=== PROVIDED RECORDS ===

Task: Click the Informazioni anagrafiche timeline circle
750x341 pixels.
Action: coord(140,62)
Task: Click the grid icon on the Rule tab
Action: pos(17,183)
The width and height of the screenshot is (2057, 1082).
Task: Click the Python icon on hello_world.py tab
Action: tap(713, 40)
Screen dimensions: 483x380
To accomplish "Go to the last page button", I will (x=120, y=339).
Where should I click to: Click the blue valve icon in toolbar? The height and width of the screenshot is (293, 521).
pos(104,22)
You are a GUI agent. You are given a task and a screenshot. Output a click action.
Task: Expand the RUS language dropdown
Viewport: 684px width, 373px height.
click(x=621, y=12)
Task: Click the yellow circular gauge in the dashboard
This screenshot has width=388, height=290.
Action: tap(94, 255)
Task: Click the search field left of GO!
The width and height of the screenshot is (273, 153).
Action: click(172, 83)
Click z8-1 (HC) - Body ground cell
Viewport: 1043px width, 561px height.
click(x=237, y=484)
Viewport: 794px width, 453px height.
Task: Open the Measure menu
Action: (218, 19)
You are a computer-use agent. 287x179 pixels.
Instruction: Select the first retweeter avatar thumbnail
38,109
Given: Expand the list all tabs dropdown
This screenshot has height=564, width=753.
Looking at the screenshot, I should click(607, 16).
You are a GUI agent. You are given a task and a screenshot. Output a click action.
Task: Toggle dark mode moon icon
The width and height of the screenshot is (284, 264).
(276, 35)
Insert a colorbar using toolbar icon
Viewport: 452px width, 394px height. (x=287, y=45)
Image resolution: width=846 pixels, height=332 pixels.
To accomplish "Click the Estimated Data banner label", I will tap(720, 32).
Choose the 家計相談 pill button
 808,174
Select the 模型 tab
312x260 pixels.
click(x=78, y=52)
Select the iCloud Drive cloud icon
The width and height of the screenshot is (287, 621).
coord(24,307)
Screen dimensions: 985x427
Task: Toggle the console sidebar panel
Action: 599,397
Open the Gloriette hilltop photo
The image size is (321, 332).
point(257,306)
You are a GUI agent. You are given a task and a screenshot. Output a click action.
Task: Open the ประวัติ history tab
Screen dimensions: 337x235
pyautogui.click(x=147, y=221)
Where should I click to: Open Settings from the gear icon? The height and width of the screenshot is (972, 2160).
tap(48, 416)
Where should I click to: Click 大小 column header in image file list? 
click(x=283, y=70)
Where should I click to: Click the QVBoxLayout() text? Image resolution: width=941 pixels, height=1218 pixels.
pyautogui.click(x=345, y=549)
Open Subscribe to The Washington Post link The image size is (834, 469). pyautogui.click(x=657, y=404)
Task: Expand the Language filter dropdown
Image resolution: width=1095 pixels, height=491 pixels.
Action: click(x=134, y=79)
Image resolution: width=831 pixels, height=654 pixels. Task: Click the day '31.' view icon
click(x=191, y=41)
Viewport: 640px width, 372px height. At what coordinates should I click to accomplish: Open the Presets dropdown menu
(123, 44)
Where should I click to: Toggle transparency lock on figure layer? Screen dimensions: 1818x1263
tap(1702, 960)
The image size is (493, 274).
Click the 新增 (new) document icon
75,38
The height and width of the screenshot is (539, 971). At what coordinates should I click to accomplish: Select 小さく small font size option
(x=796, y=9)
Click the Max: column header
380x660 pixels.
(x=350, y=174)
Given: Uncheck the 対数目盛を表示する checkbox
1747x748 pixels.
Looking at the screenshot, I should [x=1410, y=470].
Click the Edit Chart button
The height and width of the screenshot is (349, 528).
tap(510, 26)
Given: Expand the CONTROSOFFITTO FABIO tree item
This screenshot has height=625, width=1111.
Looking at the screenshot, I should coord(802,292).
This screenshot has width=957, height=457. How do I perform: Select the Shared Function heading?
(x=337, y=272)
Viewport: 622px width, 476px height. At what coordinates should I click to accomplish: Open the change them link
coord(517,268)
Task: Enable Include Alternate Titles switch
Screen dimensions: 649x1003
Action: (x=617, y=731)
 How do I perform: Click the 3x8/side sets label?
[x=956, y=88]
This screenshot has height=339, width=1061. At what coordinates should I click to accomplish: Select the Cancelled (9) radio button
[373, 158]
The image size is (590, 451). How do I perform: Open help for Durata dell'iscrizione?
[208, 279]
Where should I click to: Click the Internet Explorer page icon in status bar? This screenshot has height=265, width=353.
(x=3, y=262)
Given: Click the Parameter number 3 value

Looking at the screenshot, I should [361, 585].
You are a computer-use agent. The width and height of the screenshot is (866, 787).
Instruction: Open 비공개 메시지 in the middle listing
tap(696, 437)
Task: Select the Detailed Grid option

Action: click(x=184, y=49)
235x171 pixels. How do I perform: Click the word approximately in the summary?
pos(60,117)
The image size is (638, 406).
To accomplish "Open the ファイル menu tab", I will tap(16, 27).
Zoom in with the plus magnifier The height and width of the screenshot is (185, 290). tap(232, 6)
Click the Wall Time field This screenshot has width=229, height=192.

===

WHAT IS REQUIRED: Turn everything from the line containing "The image size is (638, 406)." down to the end of the records into a numbered list, leaving out any blank lines.

ANSWER:
1. The image size is (638, 406).
2. To accomplish "Open the ファイル menu tab", I will tap(16, 27).
3. Zoom in with the plus magnifier The height and width of the screenshot is (185, 290). tap(232, 6)
4. Click the Wall Time field This screenshot has width=229, height=192.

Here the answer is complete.